A major component of American government not detailed in the Constitution is the bureaucracy—an administrative amalgam of executive, legislative, and even judicial functions and features that handles most citizen-government interactions. Just as the Founders were concerned about the ethics of elected officials, Sanford C. Gordon and Catherine Hafer (“Flexing Muscle: Corporate Political Expenditures as Signals to the Bureaucracy”) wonder whether private firms can buy favorable bureaucratic decisions. Gordon and Hafer focus on the influence of regulated industries, especially nuclear power companies, on enforcement decisions of agencies that are charged with regulating them. At the heart of corporate influence, Gordon and Hafer argue, are the political contributions that firms use to signal their willingness and ability to challenge unfavorable agency actions. In contrast to previous research, Gordon and Hafer see the motivation underlying political contributions as one of influencing the decisions of regulatory agencies rather than congressional enactments. The provocative findings of this analysis seem certain to add fuel to the already heated debate over the extent to which and the manner in which political contributions influence policy outcomes.

Like Gordon and Hafer, who obtain thought-provoking data from corporate lobbies, Michael Laver (“Policy and the Dynamics of Political Competition”) argues that political scientists can improve their theory by studying the “real world” of politics. Laver insists that political scientists must start treating parties as partisans do: as maelstroms of activity and change, not inert institutional fossils, especially when it comes to modeling multi-party competition. Political parties have access to much more information (such as opinion polls) than is generally recognized, and it is up to political scientists to begin to represent these policy environments more accurately in their models of politics. Laver develops different algorithms to allow for party adaptation in multi-party systems and applies his findings to the Irish party system in this insightful study.

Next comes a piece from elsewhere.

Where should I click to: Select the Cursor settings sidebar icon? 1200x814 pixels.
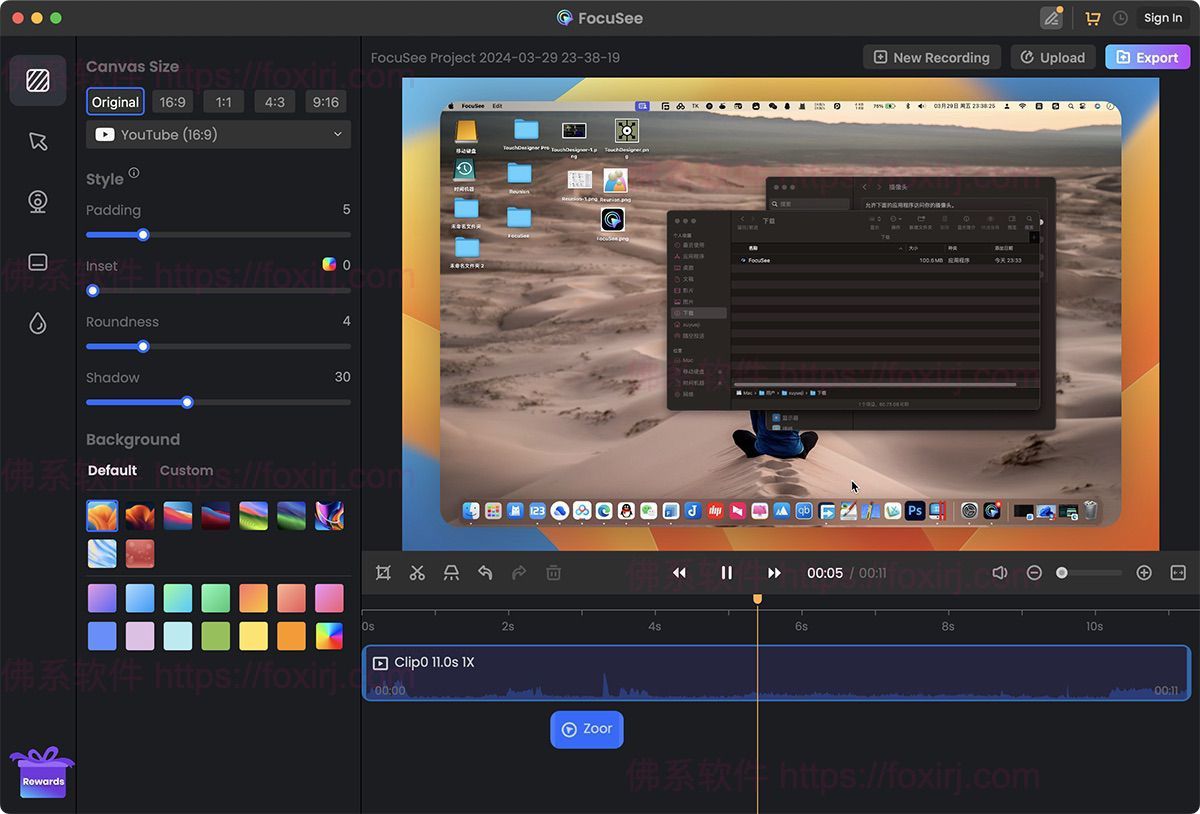(38, 141)
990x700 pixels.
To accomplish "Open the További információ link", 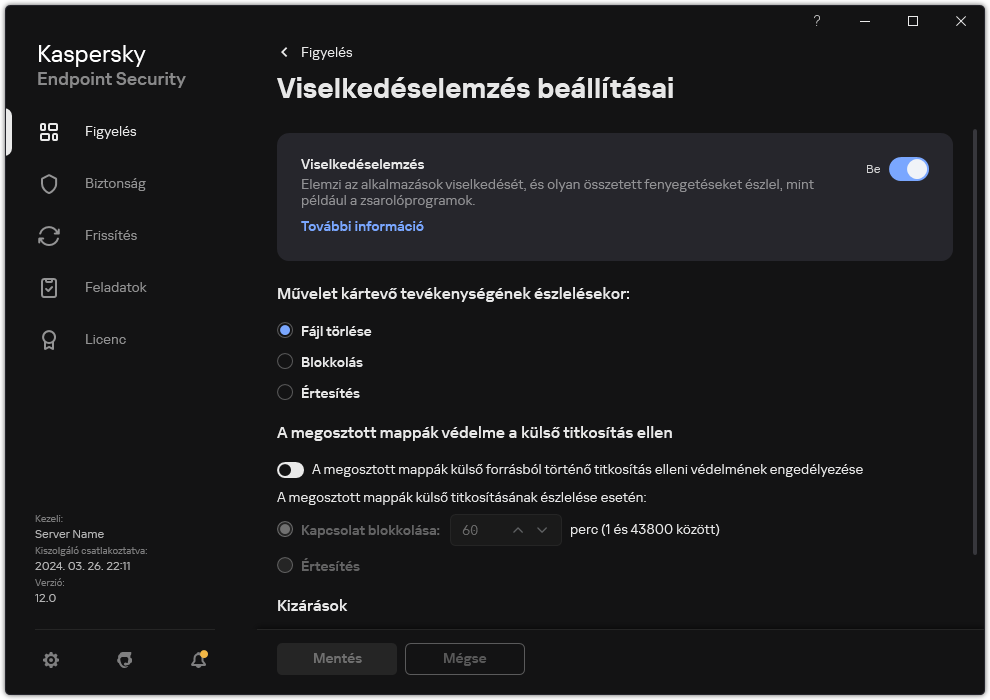I will tap(362, 226).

In the September 2000 issue, the APSR published “The Effects of Canvassing, Telephone Calls, and Direct Mail on Voter Turnout: A Field Experiment,” by Alan S. Gerber and Donald P. Green. Gerber and Green contended that face-to-face visits during the election campaigns they studied increased voter turnout substantially, that direct mail did so modestly, and that brief telephone calls were ineffective. In the “Forum” section of this issue, Kosuke Imai (“Do Get-Out-The-Vote Calls Reduce Turnout? The Importance of Statistical Methods for Field Experiments”) challenges the data, methodology, and substantive results of the Gerber-Green study. In response (“Correction to Gerber and Green, Replication of Disputed Findings, and Reply to Imai”), Gerber and Green concede and correct some data problems but vigorously dispute Imai's challenges to their methodology and substantive results. This exchange highlights the relationship between methods and results, and demonstrates how spirited debate can contribute to our understanding of political phenomena.